──────── PROVIDED ENTRIES

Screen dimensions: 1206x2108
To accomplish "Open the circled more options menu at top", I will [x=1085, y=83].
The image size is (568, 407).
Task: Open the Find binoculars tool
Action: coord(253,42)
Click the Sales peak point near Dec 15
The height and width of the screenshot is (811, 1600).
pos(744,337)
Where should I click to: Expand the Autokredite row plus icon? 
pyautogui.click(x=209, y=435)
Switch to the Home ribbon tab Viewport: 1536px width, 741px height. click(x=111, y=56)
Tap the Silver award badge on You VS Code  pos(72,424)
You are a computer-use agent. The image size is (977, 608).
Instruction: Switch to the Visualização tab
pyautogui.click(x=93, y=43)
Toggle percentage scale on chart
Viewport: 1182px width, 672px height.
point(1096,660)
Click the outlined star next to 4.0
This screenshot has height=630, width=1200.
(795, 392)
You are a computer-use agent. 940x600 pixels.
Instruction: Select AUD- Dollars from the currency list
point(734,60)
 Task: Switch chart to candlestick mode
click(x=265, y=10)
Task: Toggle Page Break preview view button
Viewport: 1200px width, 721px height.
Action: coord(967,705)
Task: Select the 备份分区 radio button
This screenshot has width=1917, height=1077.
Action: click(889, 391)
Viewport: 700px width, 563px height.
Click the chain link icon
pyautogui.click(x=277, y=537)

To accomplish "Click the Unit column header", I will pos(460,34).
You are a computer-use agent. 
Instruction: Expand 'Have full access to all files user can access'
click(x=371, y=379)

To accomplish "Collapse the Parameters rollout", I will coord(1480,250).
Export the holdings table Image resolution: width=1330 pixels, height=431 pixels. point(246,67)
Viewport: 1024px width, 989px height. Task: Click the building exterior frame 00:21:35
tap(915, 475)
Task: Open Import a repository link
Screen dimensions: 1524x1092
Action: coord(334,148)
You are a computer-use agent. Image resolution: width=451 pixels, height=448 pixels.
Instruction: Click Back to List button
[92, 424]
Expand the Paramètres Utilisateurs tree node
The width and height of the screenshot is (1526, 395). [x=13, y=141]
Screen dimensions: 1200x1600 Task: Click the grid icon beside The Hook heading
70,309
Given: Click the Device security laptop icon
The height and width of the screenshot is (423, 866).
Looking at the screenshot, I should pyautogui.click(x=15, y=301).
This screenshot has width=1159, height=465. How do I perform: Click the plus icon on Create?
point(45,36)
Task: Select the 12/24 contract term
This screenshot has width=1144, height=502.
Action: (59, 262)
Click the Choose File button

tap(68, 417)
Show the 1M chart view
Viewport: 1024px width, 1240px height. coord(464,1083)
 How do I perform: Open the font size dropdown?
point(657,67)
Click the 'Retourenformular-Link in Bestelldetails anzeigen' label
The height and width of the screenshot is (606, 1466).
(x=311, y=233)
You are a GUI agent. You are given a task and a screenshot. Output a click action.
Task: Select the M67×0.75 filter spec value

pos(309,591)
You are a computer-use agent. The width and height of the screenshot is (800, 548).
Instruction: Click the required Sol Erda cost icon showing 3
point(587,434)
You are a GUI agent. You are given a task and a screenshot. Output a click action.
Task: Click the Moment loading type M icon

────────────────

An exact copy of the listing is the goal. Transcribe it in full.

(OUTPUT FOR THIS TASK):
Screen dimensions: 1206x2108
To accomplish "Open the circled more options menu at top", I will [x=1085, y=83].
The image size is (568, 407).
Task: Open the Find binoculars tool
Action: coord(253,42)
Click the Sales peak point near Dec 15
The height and width of the screenshot is (811, 1600).
pos(744,337)
Where should I click to: Expand the Autokredite row plus icon? 
pyautogui.click(x=209, y=435)
Switch to the Home ribbon tab Viewport: 1536px width, 741px height. click(x=111, y=56)
Tap the Silver award badge on You VS Code  pos(72,424)
You are a computer-use agent. The image size is (977, 608).
Instruction: Switch to the Visualização tab
pyautogui.click(x=93, y=43)
Toggle percentage scale on chart
Viewport: 1182px width, 672px height.
point(1096,660)
Click the outlined star next to 4.0
This screenshot has height=630, width=1200.
(795, 392)
You are a computer-use agent. 940x600 pixels.
Instruction: Select AUD- Dollars from the currency list
point(734,60)
 Task: Switch chart to candlestick mode
click(x=265, y=10)
Task: Toggle Page Break preview view button
Viewport: 1200px width, 721px height.
Action: coord(967,705)
Task: Select the 备份分区 radio button
This screenshot has width=1917, height=1077.
Action: click(889, 391)
Viewport: 700px width, 563px height.
Click the chain link icon
pyautogui.click(x=277, y=537)

To accomplish "Click the Unit column header", I will pos(460,34).
You are a computer-use agent. 
Instruction: Expand 'Have full access to all files user can access'
click(x=371, y=379)

To accomplish "Collapse the Parameters rollout", I will coord(1480,250).
Export the holdings table Image resolution: width=1330 pixels, height=431 pixels. point(246,67)
Viewport: 1024px width, 989px height. Task: Click the building exterior frame 00:21:35
tap(915, 475)
Task: Open Import a repository link
Screen dimensions: 1524x1092
Action: coord(334,148)
You are a computer-use agent. Image resolution: width=451 pixels, height=448 pixels.
Instruction: Click Back to List button
[92, 424]
Expand the Paramètres Utilisateurs tree node
The width and height of the screenshot is (1526, 395). [x=13, y=141]
Screen dimensions: 1200x1600 Task: Click the grid icon beside The Hook heading
70,309
Given: Click the Device security laptop icon
The height and width of the screenshot is (423, 866).
Looking at the screenshot, I should pyautogui.click(x=15, y=301).
This screenshot has width=1159, height=465. How do I perform: Click the plus icon on Create?
point(45,36)
Task: Select the 12/24 contract term
This screenshot has width=1144, height=502.
Action: (59, 262)
Click the Choose File button

tap(68, 417)
Show the 1M chart view
Viewport: 1024px width, 1240px height. coord(464,1083)
 How do I perform: Open the font size dropdown?
point(657,67)
Click the 'Retourenformular-Link in Bestelldetails anzeigen' label
The height and width of the screenshot is (606, 1466).
(x=311, y=233)
You are a GUI agent. You are given a task and a screenshot. Output a click action.
Task: Select the M67×0.75 filter spec value

pos(309,591)
You are a computer-use agent. The width and height of the screenshot is (800, 548).
Instruction: Click the required Sol Erda cost icon showing 3
point(587,434)
You are a GUI agent. You are given a task and a screenshot. Output a click action.
Task: Click the Moment loading type M icon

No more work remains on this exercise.